Kendra DeColo's poems have appeared or are forthcoming in Southern Indiana Review, CALYX, Muzzle Magazine, Vinyl Poetry, Split This Rock: Poems of Witness and Provocation, and elsewhere. She is the recipient of a work-study scholarship from the Bread Loaf Writer's Conference and residencies from the Millay Colony and Kimmel Harding Nelson Center for the Arts. She is the founding poetry editor of Nashville Review and a Book Review Editor at Muzzle Magazine. She lives in Nashville, Tennessee.

Her poems "The Vocalist," "I Heart Pussy," and "Blue and Green Music" appear in Issue Forty-Two of The Collagist.

Here, Kendra DeColo speaks to interviewer Elizabeth Deanna Morris about public spaces, scrawling, and decadence. 

1. Could you please discuss how you ended up writing “The Vocalist”?

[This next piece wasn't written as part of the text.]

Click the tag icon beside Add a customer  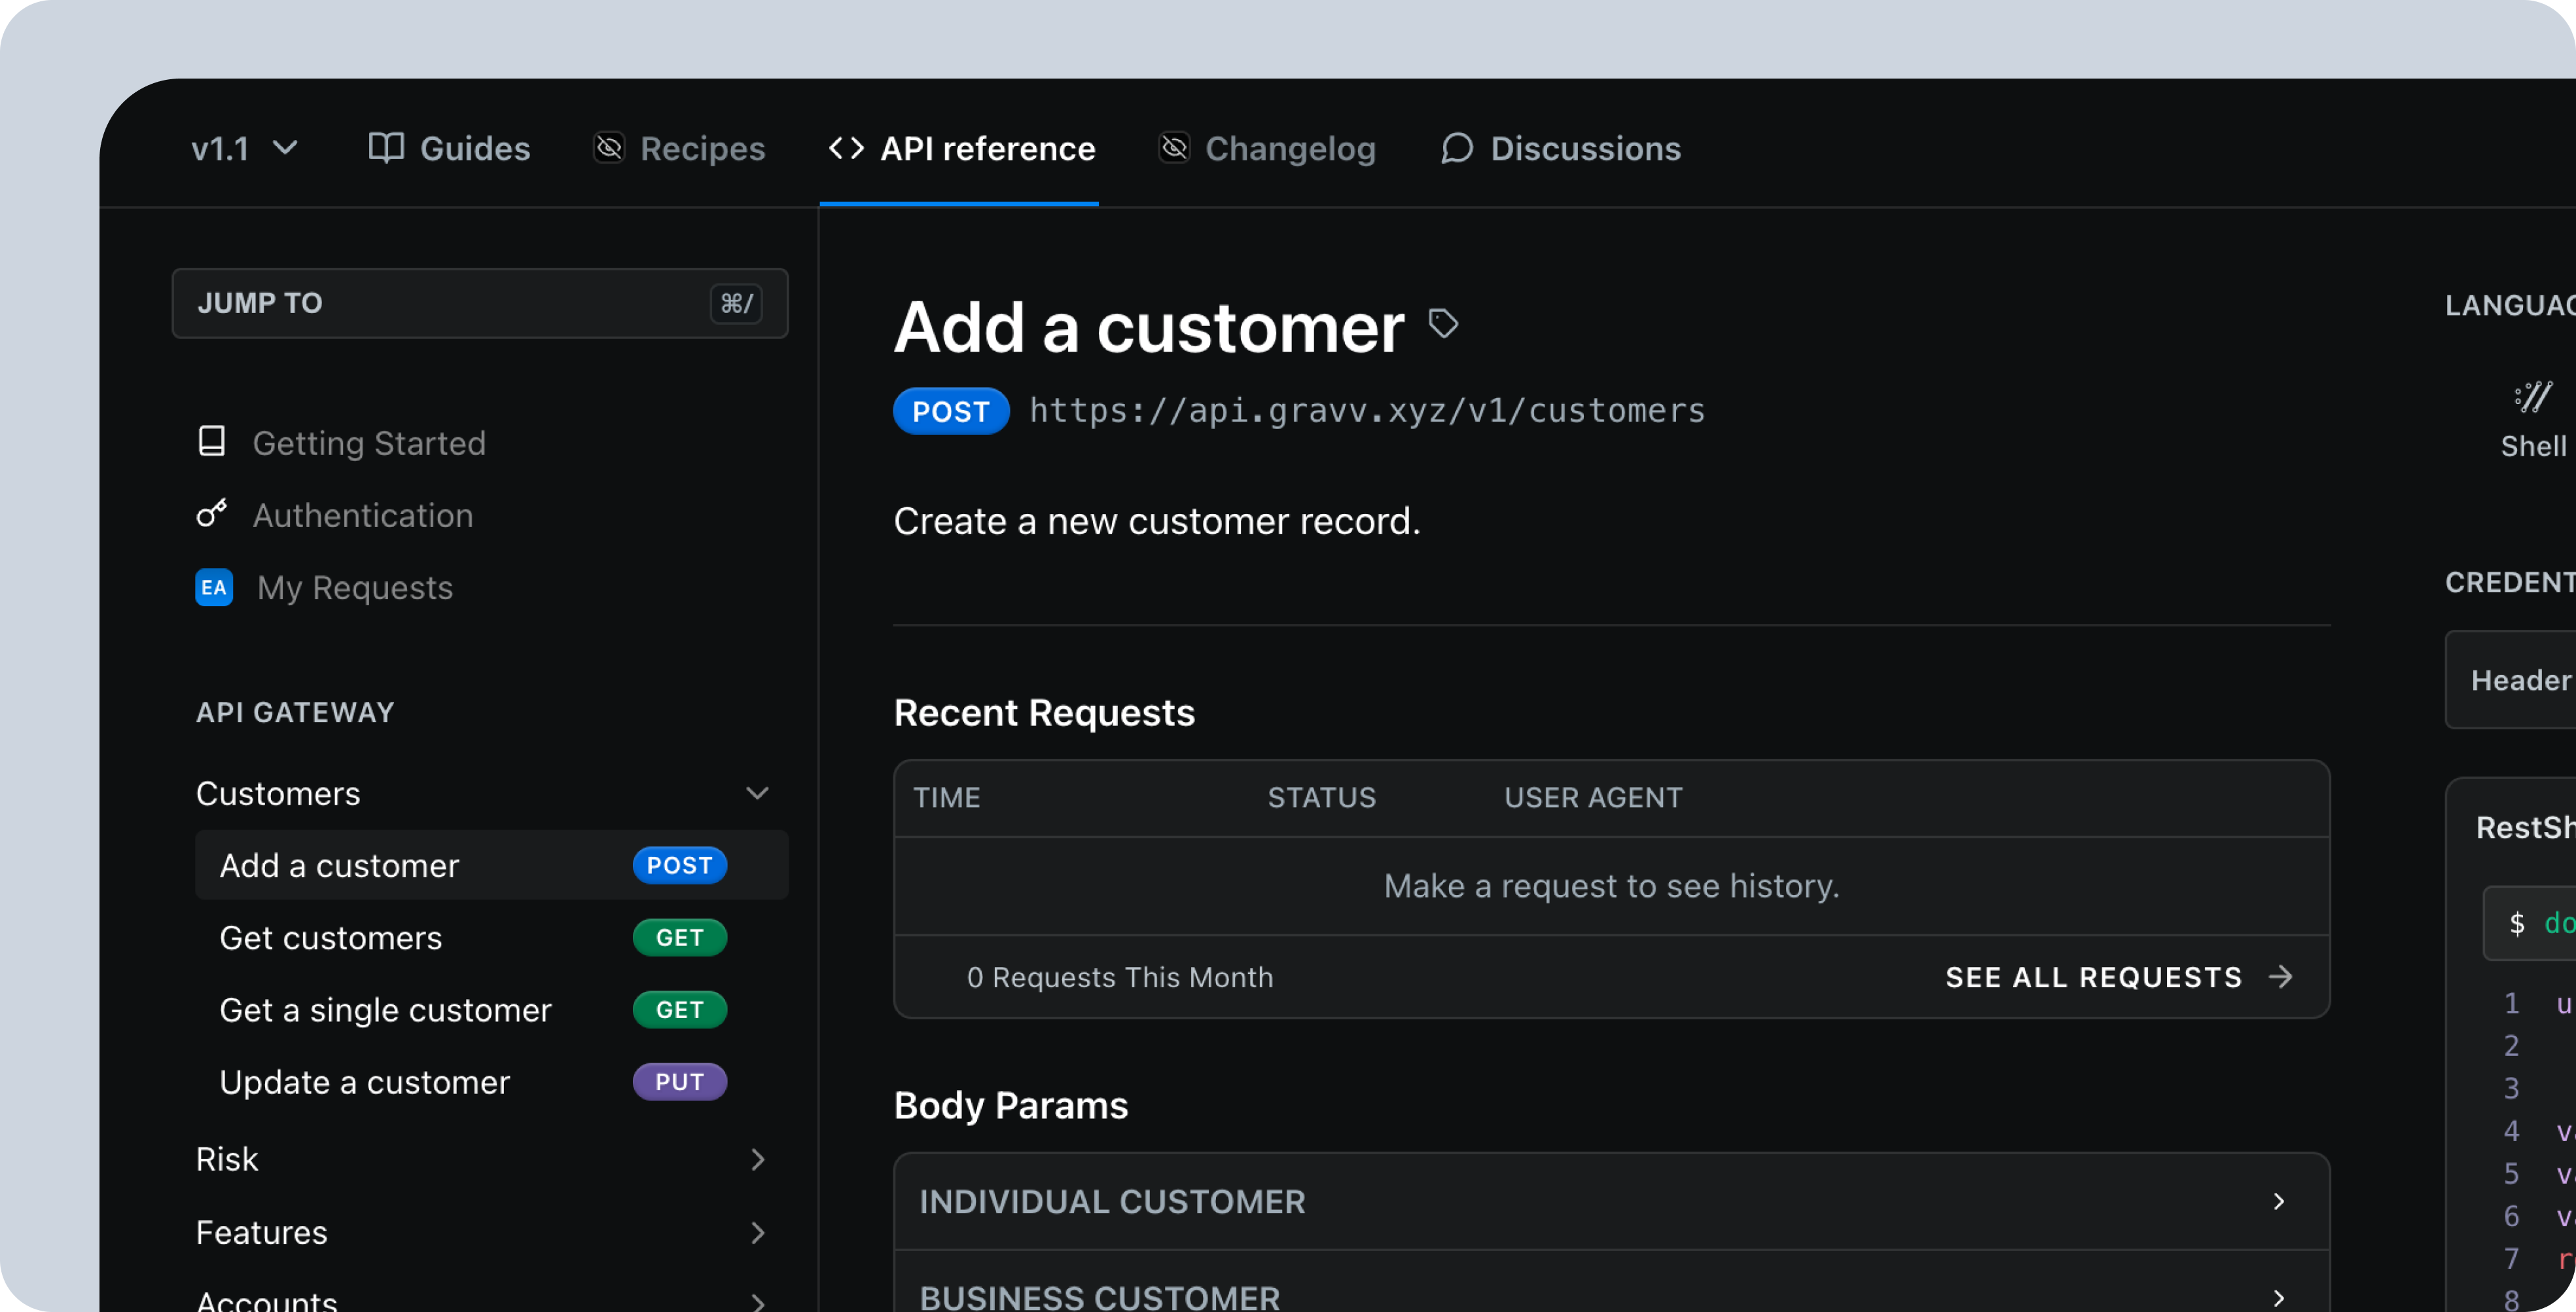tap(1443, 323)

“The Vocalist” is probably one of the hardest poems I have tried to write in terms of revision and content. It is more or less a narrative poem as it attempts to describe something that happened. The challenge was in understanding and coming to terms with the narrative’s angle: the speaker’s gaze. There is a lot of discomfort and ambiguity, and a lot of psychic drama in trying to occupy that space. The speaker therefore is evasive, slippery, and resistant to the very language she is trying to manipulate. However I did not intend for the poem to be self-conscious. I really just wanted to paint a portrait of this amazing singer, a trans inmate who I saw perform at a commencement ceremony at the women’s prison where I used to work. The experience of hearing them sing in this context brought up so many complicated feelings about gender, desire, witnessing. It is a poem I will keep writing.

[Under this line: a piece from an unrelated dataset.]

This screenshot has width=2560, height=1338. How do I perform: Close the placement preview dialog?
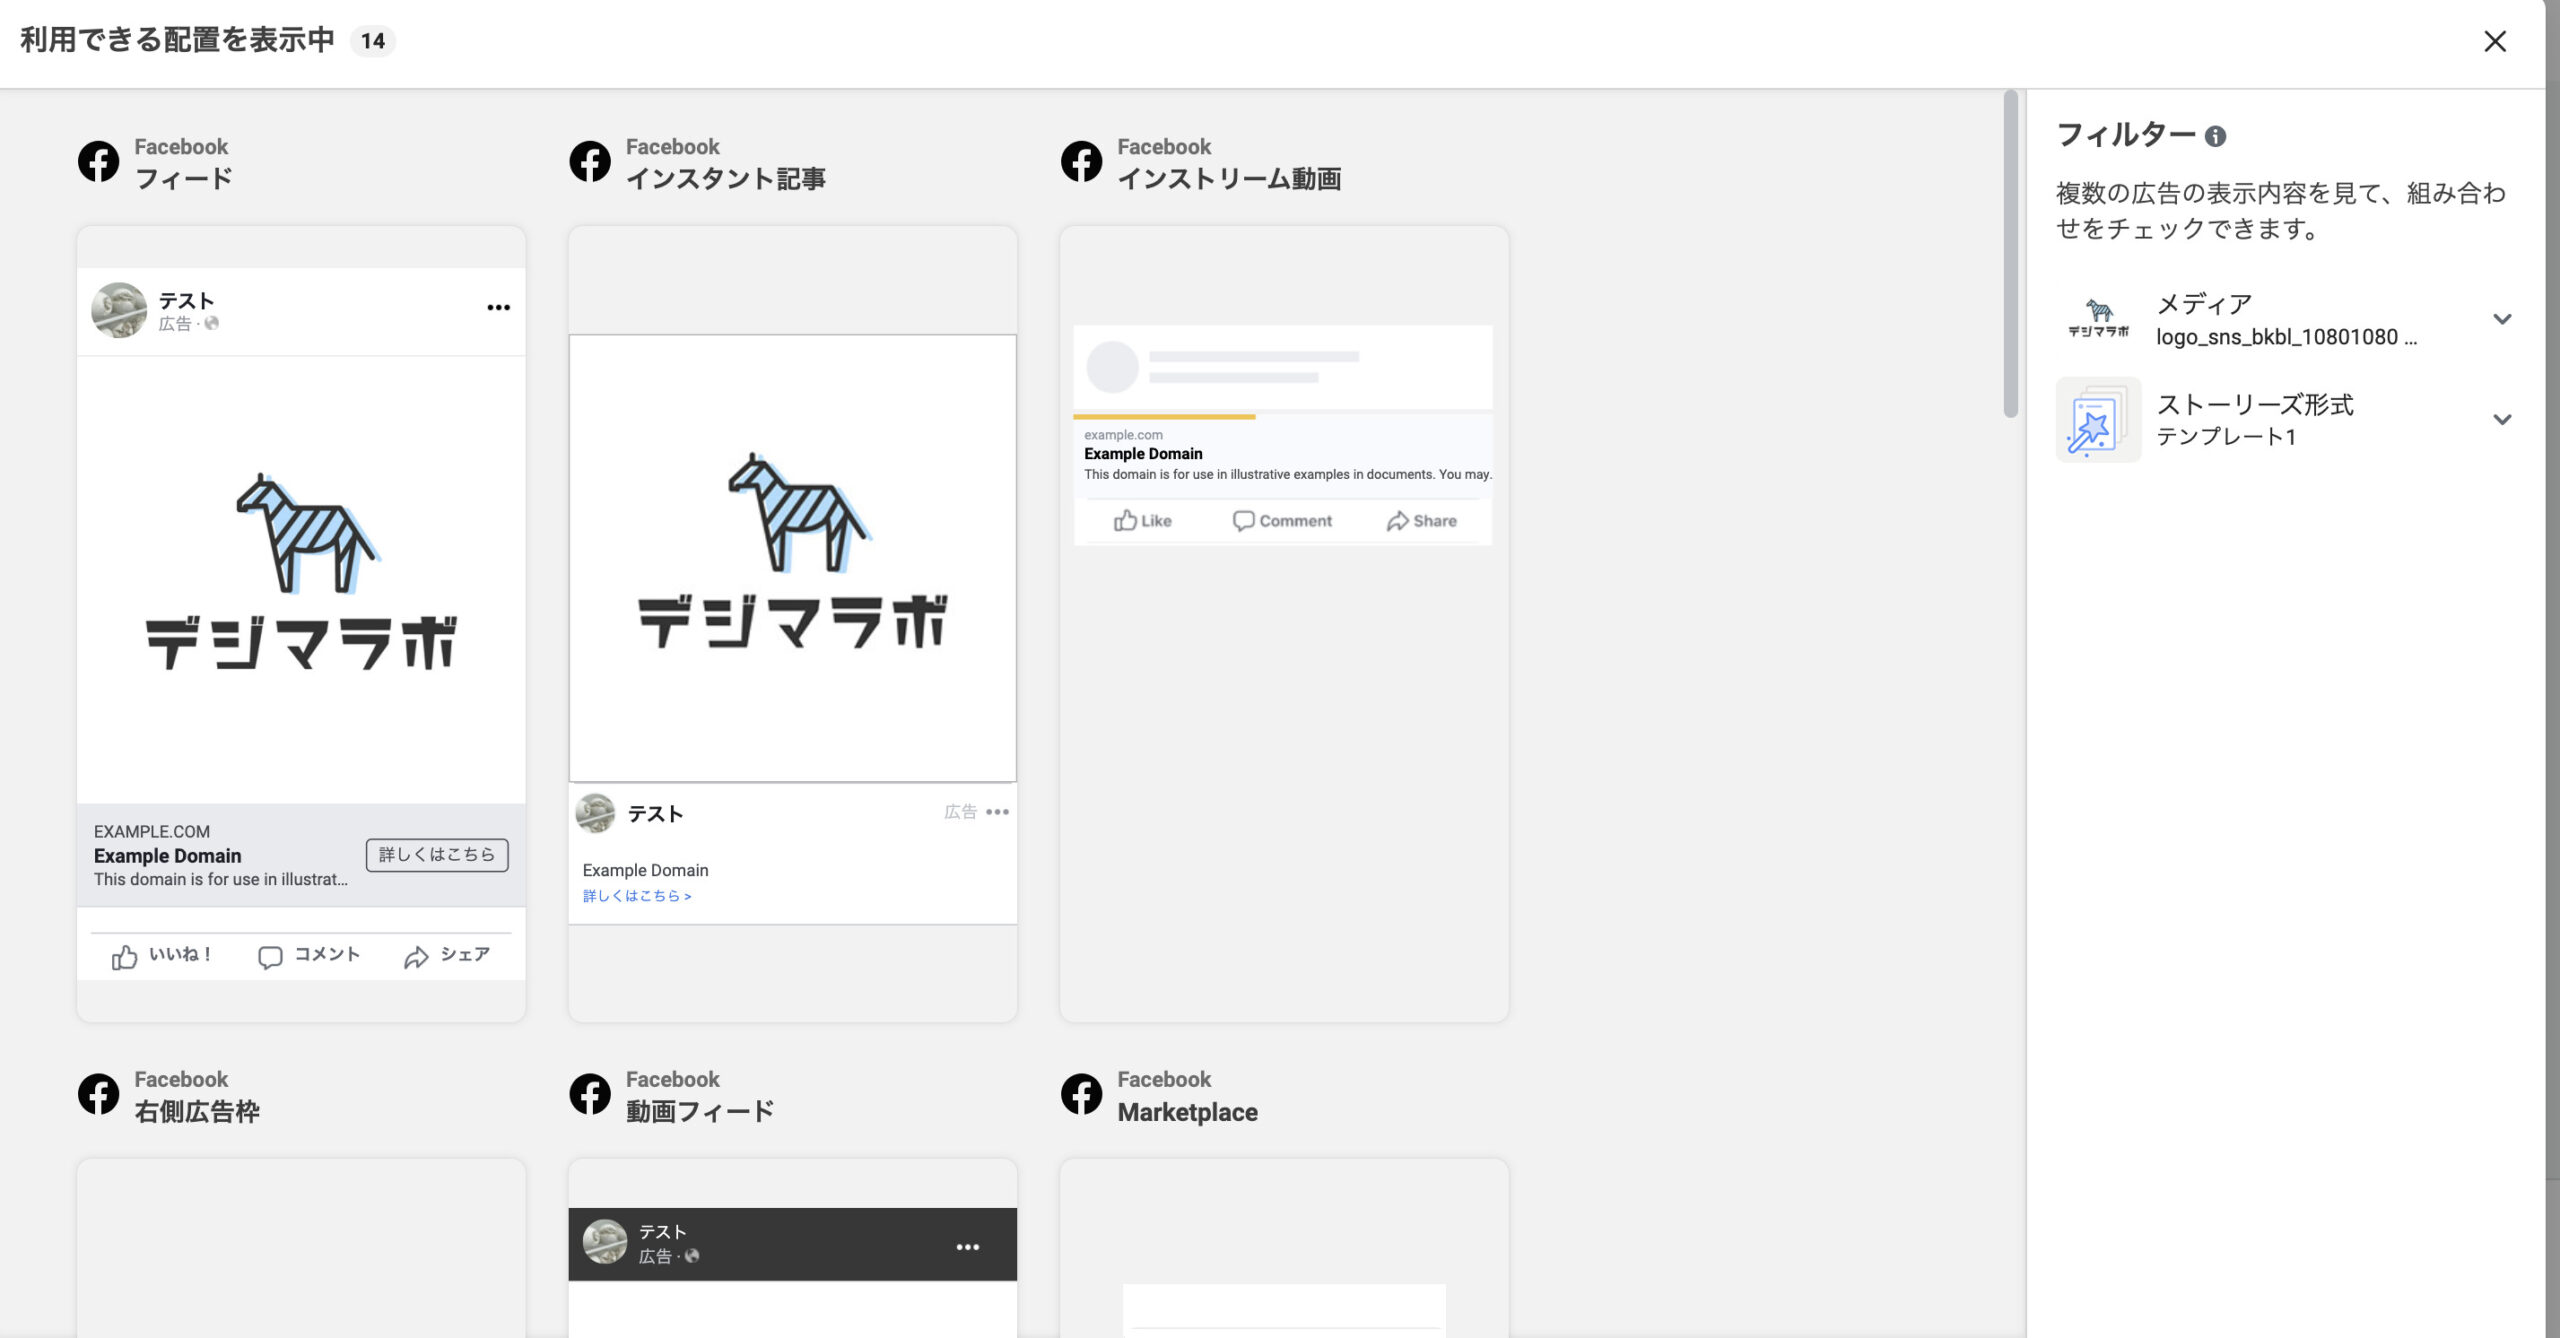2495,41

2. In “I Heart Pussy,” you reimagine someone carving this phrase into a bench.  Why, out of all bathroom scrawls and bench carvings, did this particular one stick out (and thus seem worth writing about?)

I have always been drawn to (and repelled by) public spaces. I love the way a green park bench can trigger feelings of domesticity and transience, privacy and exposure. I associate them with paper bagged 40s and other fun things you can try to get away with in public. But really the place is a platform and signifier for what we see/hear everyday: how the female body is praised and objectified in a single gesture. I wanted to explore a premise in which these declarations are uttered in earnest and manifested in the world. Wouldn’t you want to live in a world where pussy is king?

3. Could you talk about the three-line “waterfall” stanza that you use in “I Heart Pussy” and “Blue and Green Music”? What draws you to this form on the page?

For me the 'waterfall' stanza’ evokes a sense of decadence and disintegration, like a chandelier in a flooded room. I love how the form becomes physical, exacting from the reader a kind of intimacy and dance as the eye moves along the body of the poem. It has a feel of turning (tuning), shape-shifting, and obscuring itself in the way of a sequined dress. I also see the form as a nod to poets I love such as Lynda Hull, Hopkins— lyric poets who search for grace in the ruins.

4. What could you recommend for us to read?

Lately I have been enjoying the understated sensuality and eroticism of the novelist Yasunari Kawabata. I have also been working my way through the collected journals of Tennessee Williams. (I truly believe he is my best friend). I find his descriptions of anxiety and self-loathing as a writer extremely comforting. I am excited for A. Van Jordan’s new collection, Cineaste, especially for this poem: http://www.poets.org/viewmedia.php/prmMID/22987.

5. What can we expect from you writing-wise?

I hope to keep peeling back layers of my identity, exposing my fears and desires, and going after that shifty huckster I call my shadow-self. More than likely, you can expect more pussy-positivity, more longing, and more struggle.